With this amendment, investors offering shares for buy-back will be obligated to pay higher taxes. At present, companies are paying 23.40% (with surcharge and cess) tax on buy-back of shares with no additional tax to shareholders. On 23rd July, 2024, Hon’ble Finance Minister, Nirmala Sitharaman proposed taxing income from share buy-back in the hands of the recipient shareholders instead buy-back tax payable by the Company.

 On 23rd July, 2024, Hon’ble Finance Minister, Nirmala Sitharaman proposed taxing income from share buy-back in the hands of the recipient shareholders instead buy-back tax payable by the Company.

2. BUYBACK HISTORY IN INDIA

Before we go into further details on the taxation part of buy-back, lets trace its history in India.

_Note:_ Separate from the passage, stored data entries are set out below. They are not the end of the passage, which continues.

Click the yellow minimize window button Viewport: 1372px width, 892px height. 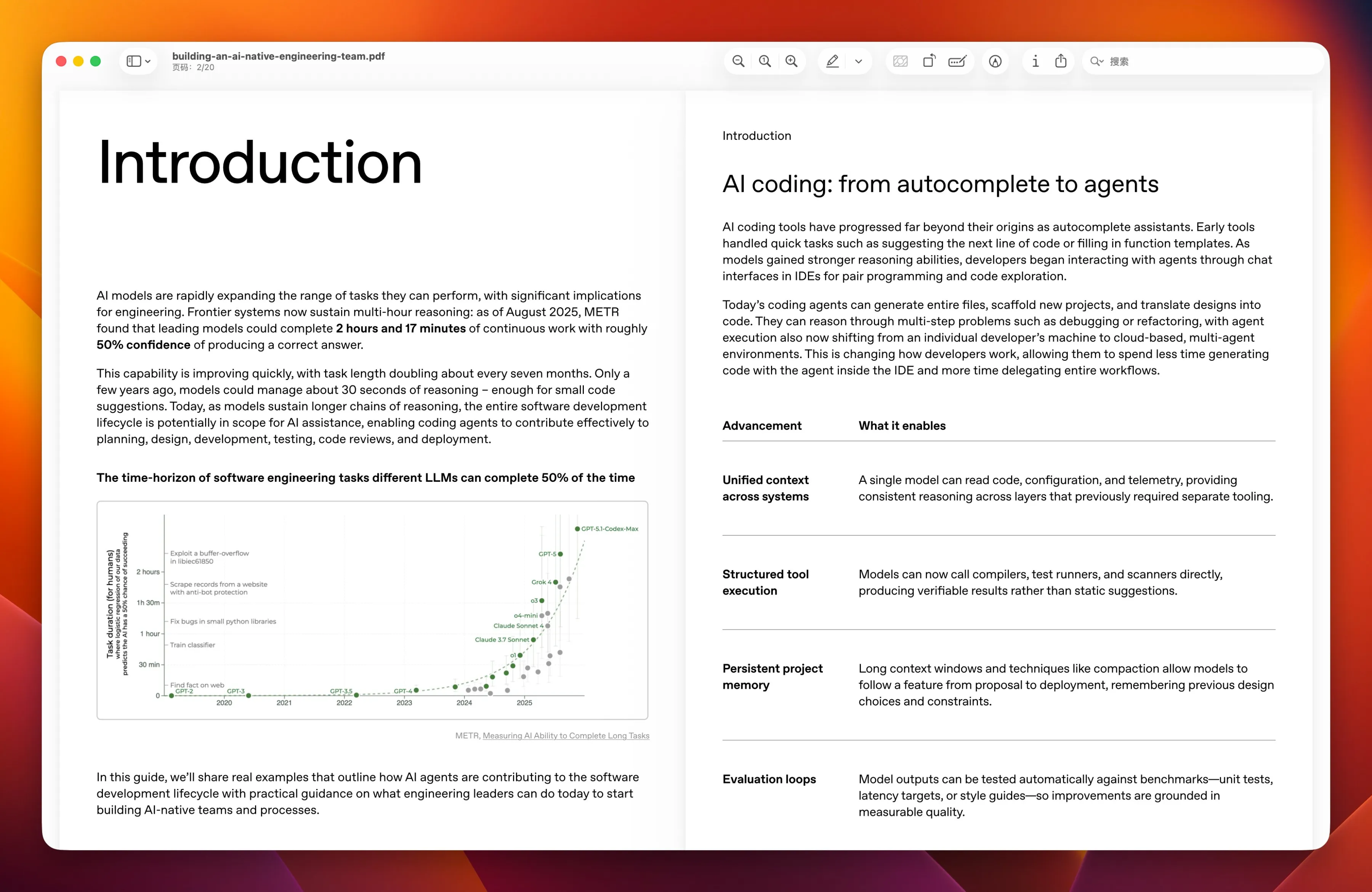click(x=79, y=61)
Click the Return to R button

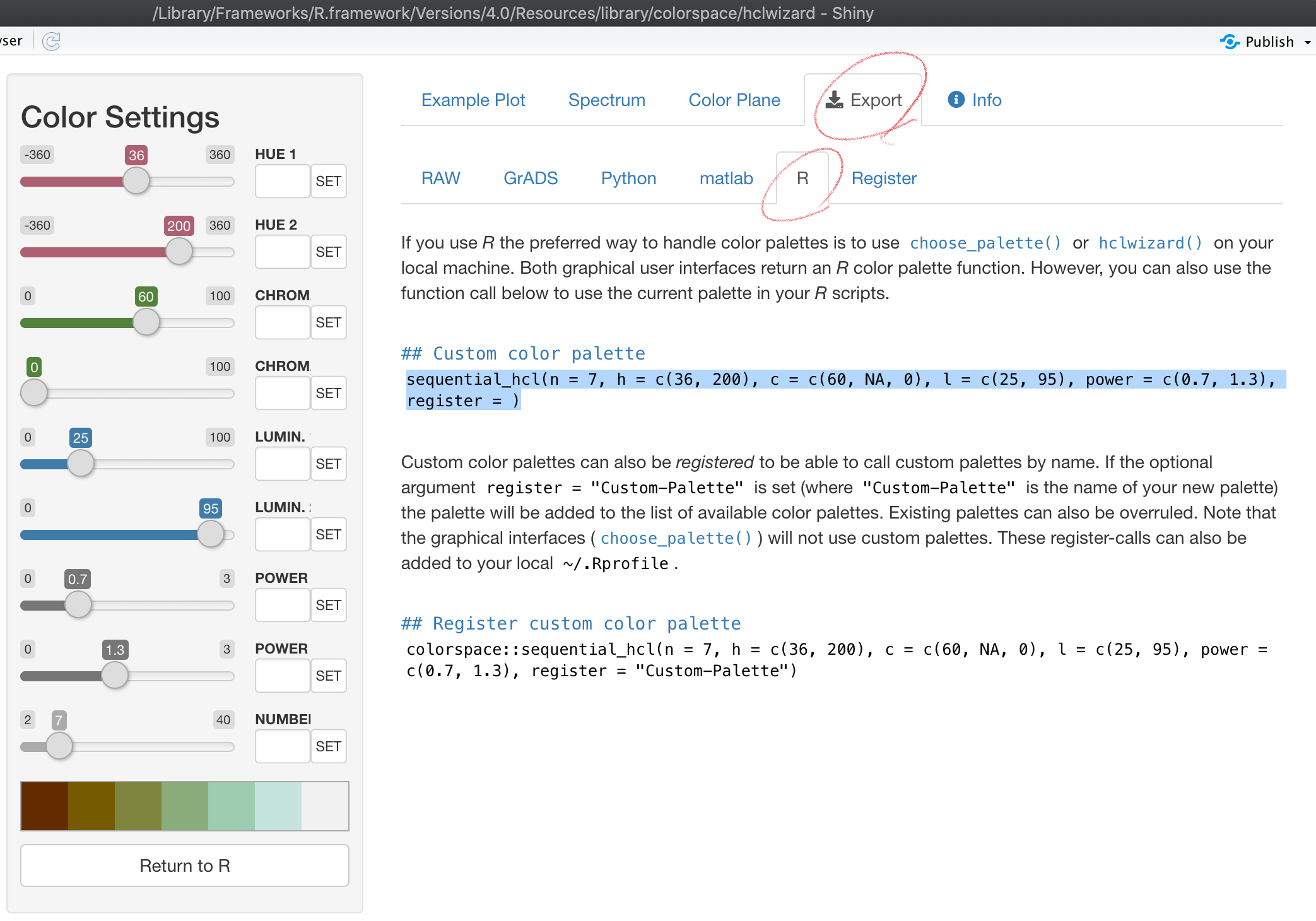[x=184, y=865]
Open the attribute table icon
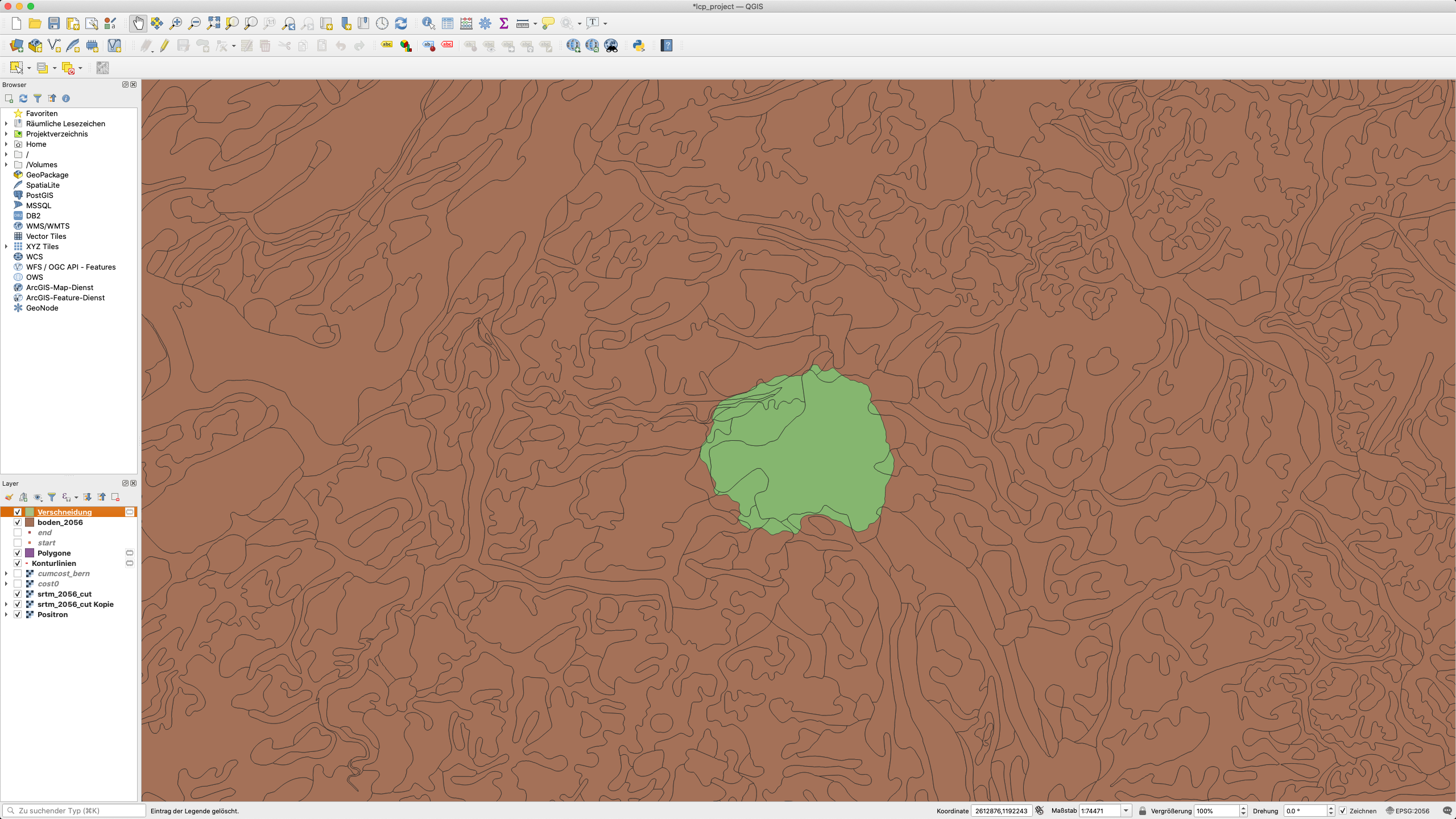This screenshot has width=1456, height=819. pos(448,23)
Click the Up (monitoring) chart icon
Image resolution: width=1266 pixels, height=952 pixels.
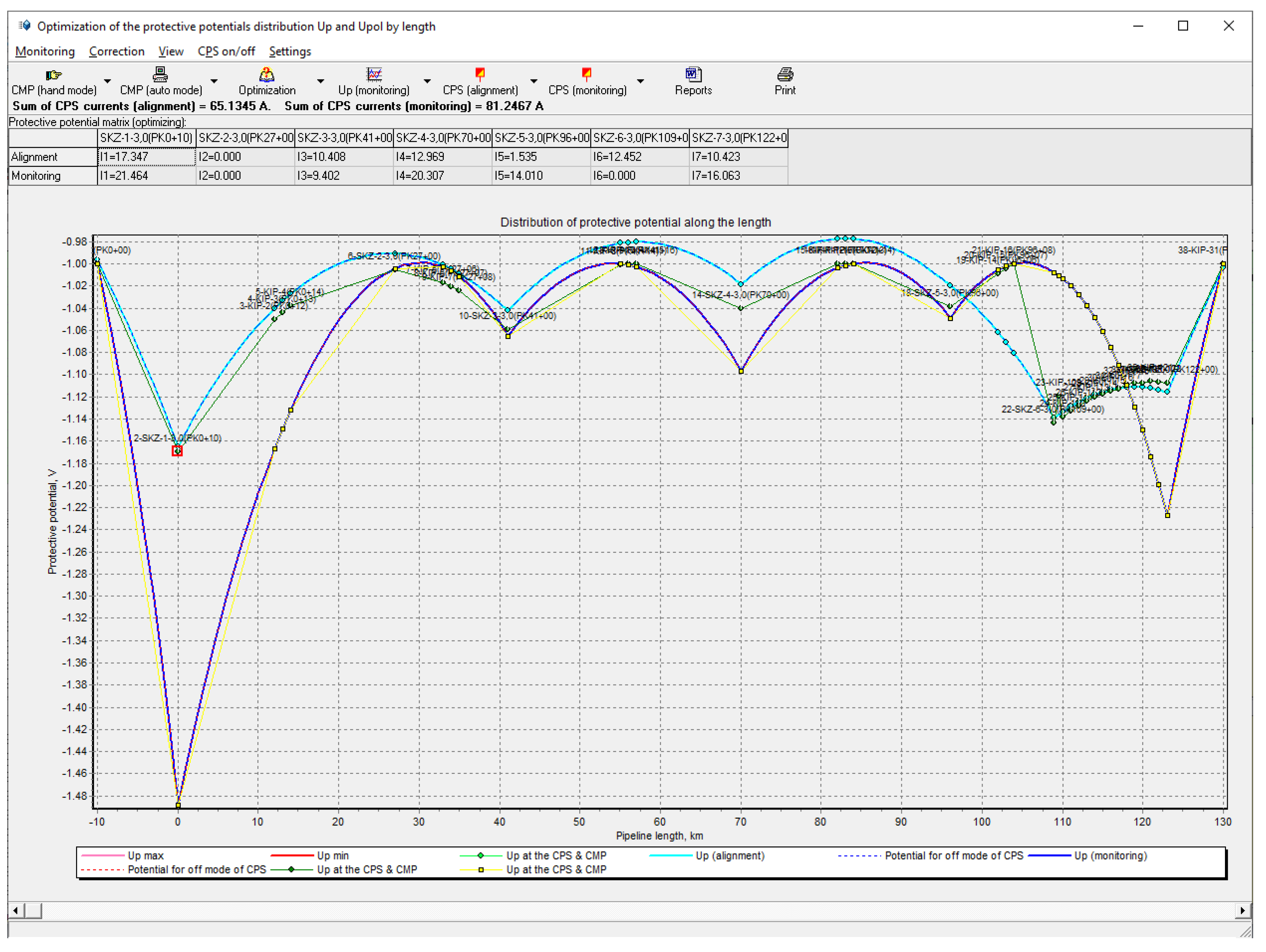[374, 75]
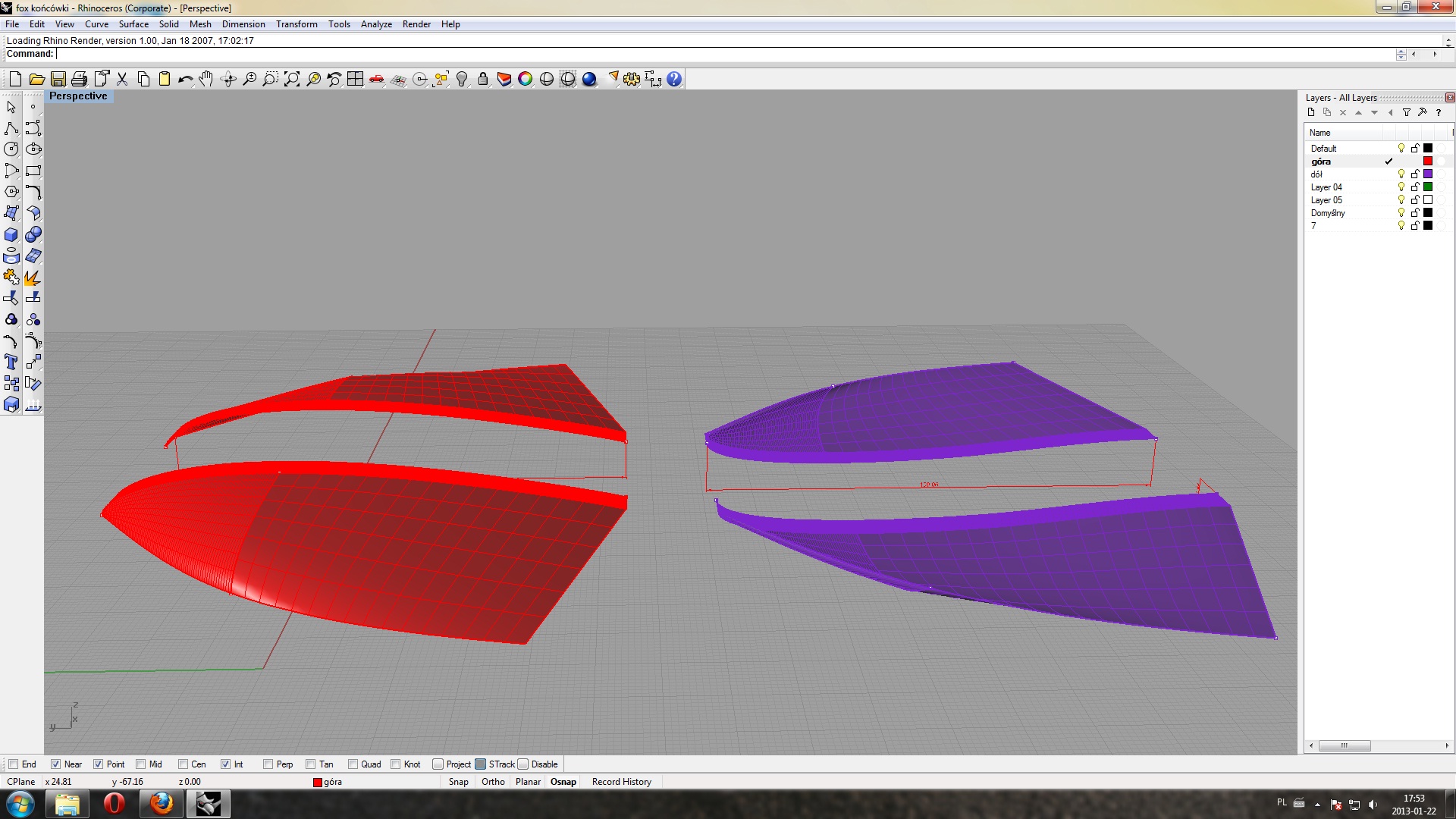This screenshot has width=1456, height=819.
Task: Click the Pan hand tool icon
Action: tap(206, 79)
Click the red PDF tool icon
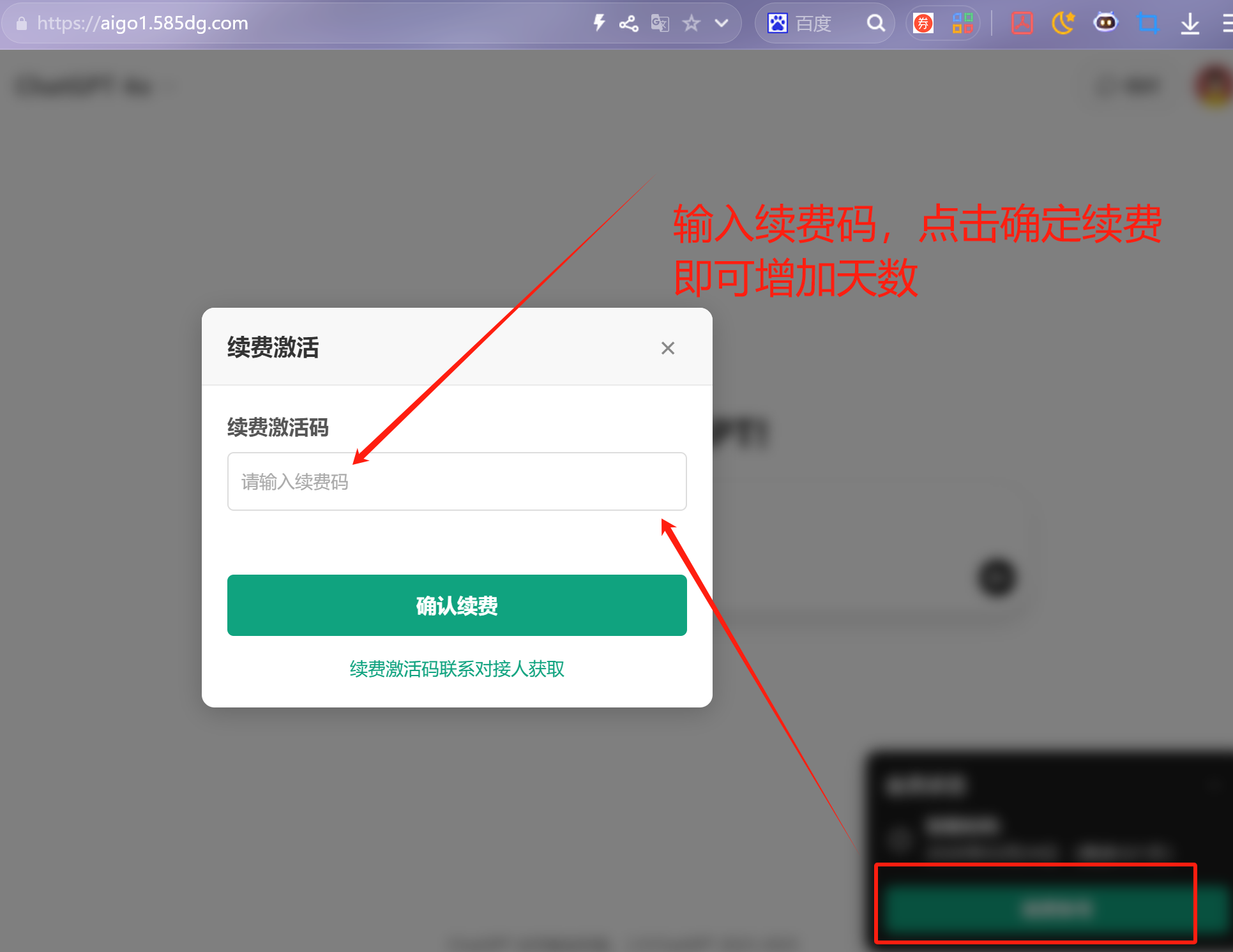 click(1022, 24)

Companies Act, 1956, amended Section 77A, 77AA and 77B permitting companies in India to buy-back its shares w.e.f. 1998. Prior to the amendment, buy-back of shares was not permitted under Companies Act, 1956. The only exception was reduction of share capital.

Consequent to amendment to section 77A of the Companies Act, 1956, separate rules were framed for buy-back of shares by listed and unlisted companies separately.

3. WHAT IS BUY-BACK OF SHARES?

Buy-back of shares means purchase of its own shares by a company which has issued earlier. The company usually buys shares either at the market price or higher. The company’s intention of buy-back offer is to reward its shareholders; restructure the capital structure of the firm; prevent hostile takeovers; or utilize its reserves in an efficient way.

According to Prime Database, in 2023, 48 companies have spent ₹48,079 crore via share buy-back programs.

Within a month of budget announcement, more than 16 companies announced buy-back of shares worth more than Rs. 4,300 crore (source: BSE as on 17/8/2024) and many companies are in the process of planning for a buy-back of shares to reward their shareholders in a tax efficient way.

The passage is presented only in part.